Index
uniprot_xml_to_postgresql(*, uniprot_xml_path, uri)
¶
(🦀 Rust) Load UniProt XML file into PostgreSQL database.
This creates a uniprot
database and a uniprot_info
table.
create_accession_to_pk_id(uri)
¶
Create a table to map accession to uniprot_pk_id, from the uniprot_info table.
It creates the following tables:
- accession_to_pk_id
- accession_to_pk_id_list
Note
The mapping is not unique. It is possible to have multiple uniprot_pk_id for a single accession and vice versa.

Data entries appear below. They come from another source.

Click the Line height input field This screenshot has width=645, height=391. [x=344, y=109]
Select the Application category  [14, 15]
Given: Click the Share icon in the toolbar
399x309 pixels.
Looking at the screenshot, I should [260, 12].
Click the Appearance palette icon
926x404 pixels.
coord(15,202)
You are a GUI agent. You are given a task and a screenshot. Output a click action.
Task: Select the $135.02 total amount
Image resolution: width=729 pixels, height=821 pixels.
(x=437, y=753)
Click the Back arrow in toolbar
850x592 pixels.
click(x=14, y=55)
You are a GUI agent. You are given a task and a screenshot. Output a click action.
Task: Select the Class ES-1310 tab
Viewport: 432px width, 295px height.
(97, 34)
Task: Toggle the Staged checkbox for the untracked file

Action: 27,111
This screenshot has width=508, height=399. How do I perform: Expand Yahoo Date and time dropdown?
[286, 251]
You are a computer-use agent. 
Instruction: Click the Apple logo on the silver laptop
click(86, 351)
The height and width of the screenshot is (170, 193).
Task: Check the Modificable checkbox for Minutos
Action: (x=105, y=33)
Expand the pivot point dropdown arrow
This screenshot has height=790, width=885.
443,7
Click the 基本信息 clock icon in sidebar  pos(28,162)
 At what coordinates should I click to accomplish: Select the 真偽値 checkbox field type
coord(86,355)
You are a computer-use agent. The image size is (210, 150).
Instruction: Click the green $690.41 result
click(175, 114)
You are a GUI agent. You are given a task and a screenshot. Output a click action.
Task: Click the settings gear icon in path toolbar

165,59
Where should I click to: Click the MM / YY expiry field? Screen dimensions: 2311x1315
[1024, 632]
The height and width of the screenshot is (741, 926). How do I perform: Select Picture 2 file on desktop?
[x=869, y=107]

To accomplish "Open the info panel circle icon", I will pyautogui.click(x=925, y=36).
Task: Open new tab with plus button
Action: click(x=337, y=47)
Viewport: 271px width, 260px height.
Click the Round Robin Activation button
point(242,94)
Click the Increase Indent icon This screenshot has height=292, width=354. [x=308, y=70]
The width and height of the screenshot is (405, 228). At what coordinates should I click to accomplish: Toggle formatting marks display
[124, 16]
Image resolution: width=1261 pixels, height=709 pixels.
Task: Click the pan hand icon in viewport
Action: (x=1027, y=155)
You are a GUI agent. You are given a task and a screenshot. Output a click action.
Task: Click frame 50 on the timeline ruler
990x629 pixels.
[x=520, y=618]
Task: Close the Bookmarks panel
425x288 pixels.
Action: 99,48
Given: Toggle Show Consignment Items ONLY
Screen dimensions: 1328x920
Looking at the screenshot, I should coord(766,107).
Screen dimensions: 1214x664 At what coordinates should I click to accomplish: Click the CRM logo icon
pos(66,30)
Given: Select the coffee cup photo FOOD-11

Source code in src/bio_data_to_db/uniprot/utils.py
create_empty_table(uri)
¶
Create an empty table in the database. Necessary to create the table structure before inserting data.
Note
It runs the following SQL query:
CREATE TABLE public.uniprot_info (
uniprot_pk_id BIGINT GENERATED BY DEFAULT AS IDENTITY PRIMARY KEY,
accessions TEXT[],
names TEXT[],
protein_names TEXT[],
gene_names TEXT[],
organism_scientific TEXT,
organism_commons TEXT[],
organism_synonyms TEXT[],
ncbi_taxonomy_id INT,
deargen_ncbi_taxonomy_id INT,
lineage TEXT[],
keywords TEXT[],
geneontology_ids TEXT[],
geneontology_names TEXT[],
sequence TEXT,
deargen_molecular_functions TEXT[]
)
Source code in src/bio_data_to_db/uniprot/utils.py
keywords_tsv_to_postgresql(keywords_tsv_file, uri, schema_name='public', table_name='keywords')
¶
Load the keywords_all_2024_06_26.tsv (or similar version) file into the database.